_What this task involves_: Using the records below, locate all lines containing "agent" and return them.
════════
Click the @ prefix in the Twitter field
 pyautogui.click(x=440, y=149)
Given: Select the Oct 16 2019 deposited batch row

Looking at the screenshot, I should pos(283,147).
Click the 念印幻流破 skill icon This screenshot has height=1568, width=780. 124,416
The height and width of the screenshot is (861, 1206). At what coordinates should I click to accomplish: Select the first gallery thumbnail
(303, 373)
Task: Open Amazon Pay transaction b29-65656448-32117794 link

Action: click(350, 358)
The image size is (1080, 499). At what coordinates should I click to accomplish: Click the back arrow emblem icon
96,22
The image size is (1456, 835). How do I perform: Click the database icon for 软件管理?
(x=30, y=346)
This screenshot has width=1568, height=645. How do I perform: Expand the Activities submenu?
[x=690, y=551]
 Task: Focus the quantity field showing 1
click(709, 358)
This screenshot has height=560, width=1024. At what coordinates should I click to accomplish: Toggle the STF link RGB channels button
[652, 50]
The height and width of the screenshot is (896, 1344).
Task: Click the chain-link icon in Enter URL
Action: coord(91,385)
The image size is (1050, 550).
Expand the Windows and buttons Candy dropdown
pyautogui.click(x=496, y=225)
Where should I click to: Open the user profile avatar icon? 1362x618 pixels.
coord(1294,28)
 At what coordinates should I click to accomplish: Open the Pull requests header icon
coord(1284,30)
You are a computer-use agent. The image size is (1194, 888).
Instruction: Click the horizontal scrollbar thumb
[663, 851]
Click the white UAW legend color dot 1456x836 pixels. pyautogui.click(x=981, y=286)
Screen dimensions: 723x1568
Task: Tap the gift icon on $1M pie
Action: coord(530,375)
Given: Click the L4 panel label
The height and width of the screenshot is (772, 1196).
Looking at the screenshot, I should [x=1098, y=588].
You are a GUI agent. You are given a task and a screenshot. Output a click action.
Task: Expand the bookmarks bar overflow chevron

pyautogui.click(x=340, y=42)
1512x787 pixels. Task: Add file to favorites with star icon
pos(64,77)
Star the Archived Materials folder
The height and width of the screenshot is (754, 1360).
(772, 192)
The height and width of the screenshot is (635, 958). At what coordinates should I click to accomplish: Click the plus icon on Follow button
════════
_Written response_:
You are a computer-use agent. The image size is (1194, 888).
You are a GUI agent. You are given a task and a screenshot. Output a click action.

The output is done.